Choking on Cake by Lilly Kauffman
I had a meltdown two weeks ago—a real whopper of a meltdown as I put the finishing touches on a huge graduation cake I was asked to make for my Godson’s daughter.
I had been waiting for the proverbial “other shoe” to drop since the end of January.
Five months of filling up with no place to dump the tears. Fearful that once the faucet opened, there would be no closing it—not ever.
This is surely not the end of it; I own dozens of “other shoes” whose exact moment to drop is impossible to predict.
I thought while I was decorating about how even though Bill’s graduation from high school between chemo treatments was indeed an above-average accomplishment, we did not have a party for our son. Were we afraid to celebrate?

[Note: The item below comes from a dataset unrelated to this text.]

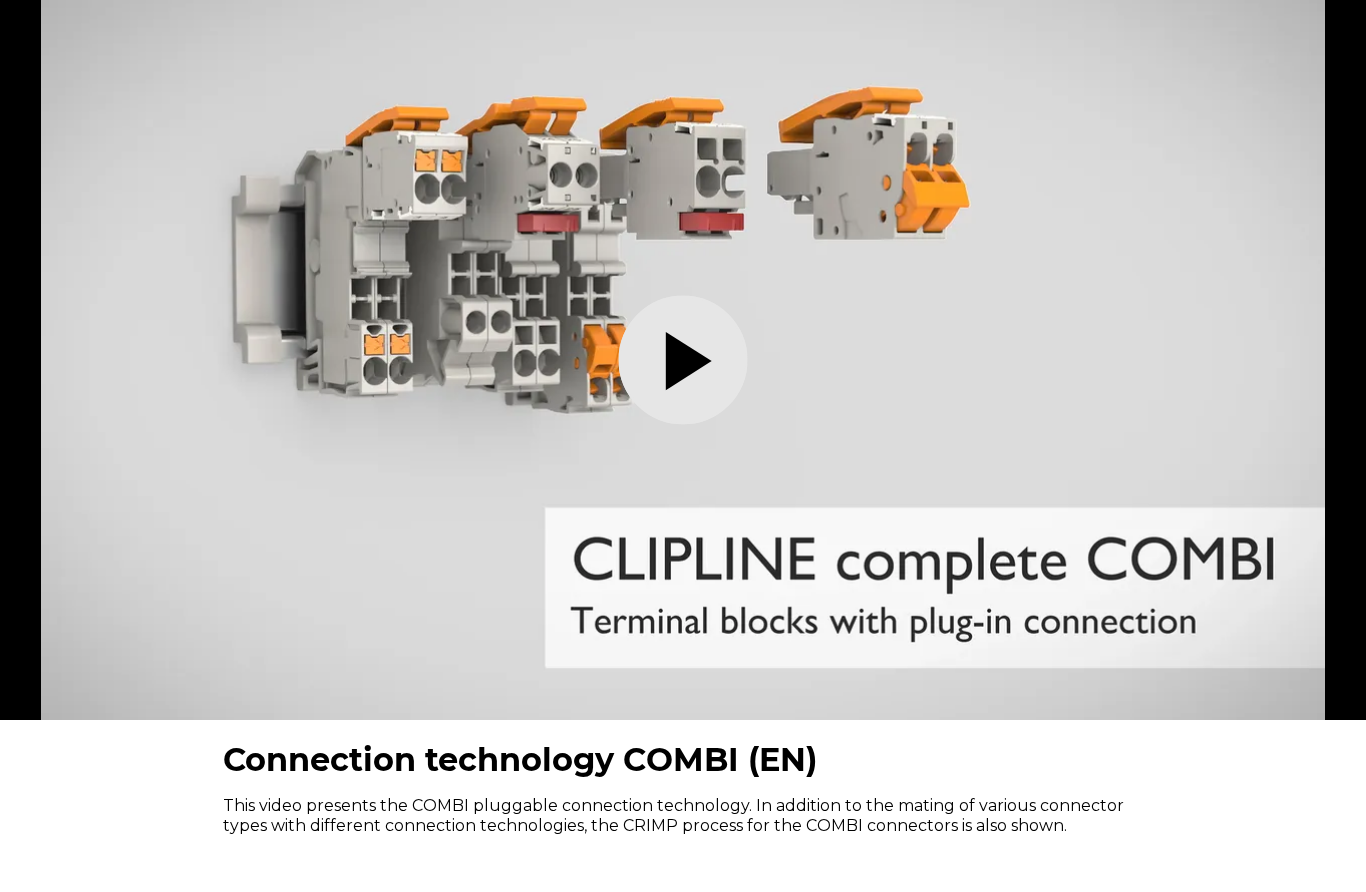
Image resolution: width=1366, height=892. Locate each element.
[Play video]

Were we predicting his demise or a grim future by skipping this standard American rite of passage? Why oh why did we deny him then, and ourselves now, of a pleasant memory? My question to myself broke the levy and the tears gushed and hysteria reigned for 20 minutes. My husband had just shut the water from showering and the sound of my wailing brought him directly and suddenly to the kitchen. Alarmed and confused he demanded: “What’s wrong?!” I sobbed and accusingly posed the question to him. With his simple and direct logic, he answered it immediately, pretending to ignore both my hysteria and his nakedness. “He didn’t want one. He did not want a party. He didn’t want his picture taken for the yearbook and he did not want to be a yellow duck in the third grade. That was him!”
Through the tears I realized that he was right, forcing any of those three things would have been for everyone’s benefit except Bill’s.

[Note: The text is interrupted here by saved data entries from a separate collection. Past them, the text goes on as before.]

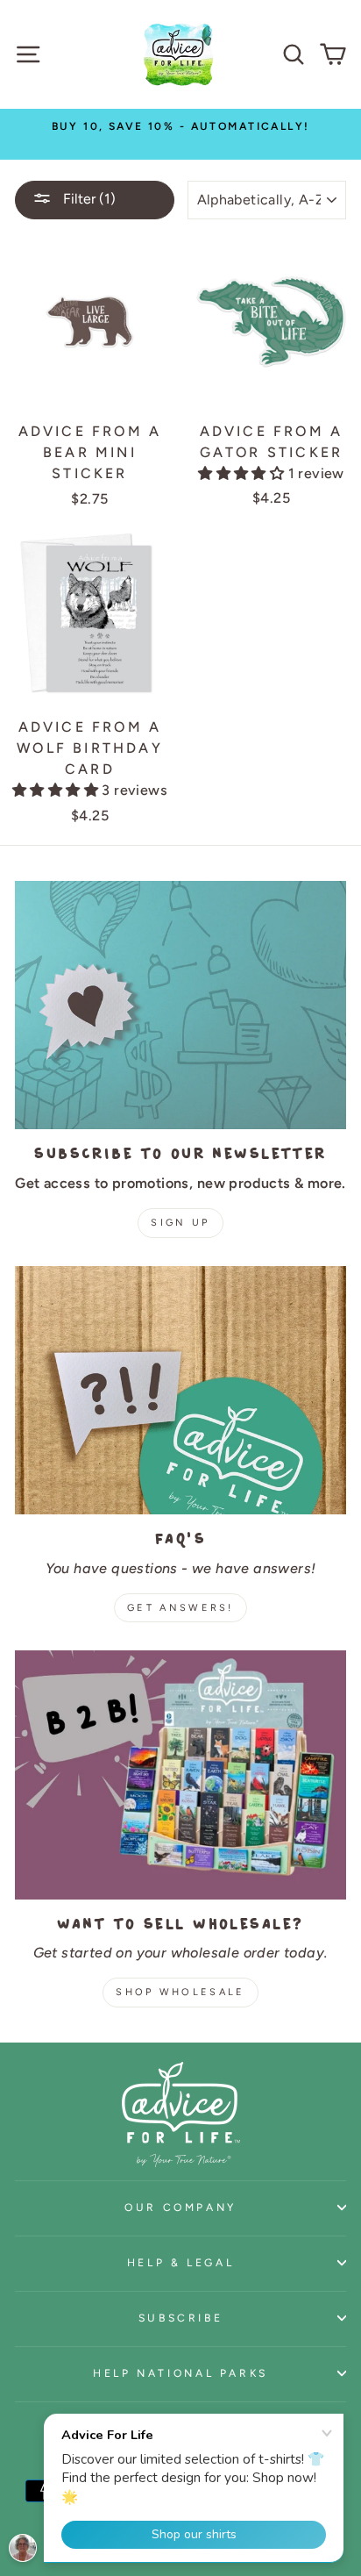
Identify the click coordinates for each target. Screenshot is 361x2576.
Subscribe (180, 2317)
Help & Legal (181, 2262)
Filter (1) (88, 198)
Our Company (180, 2207)
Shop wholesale (180, 1992)
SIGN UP (180, 1222)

I continued to stand and rid the kitchen of the hours of baking and mess-making. We needed to deliver this cake and attend the party as well. Even before that, our daughter would be stopping by to see it finished. I had to shape up. I changed clothes and stretched out on my bed to regroup. Just then the doorbell rang; Teresa was right on time. I must open the front door and hope for the best. Being her usual perceptive self, she said, “You look really tired, Mom.” Yeah, that’s it—she gave me an out. “I am tired, Honey—I’ve been working on this cake for hours.”
Lilly Kauffman is a non-fiction writer who was privileged to work as both librarian and teacher. Her essays, whether serious or humorous, capture the experiences that allow us to laugh and grieve. Family and faith inform her writings. She is currently working on several book projects: A Mother Grieves in Ink, Ampersand, and Lil Letters.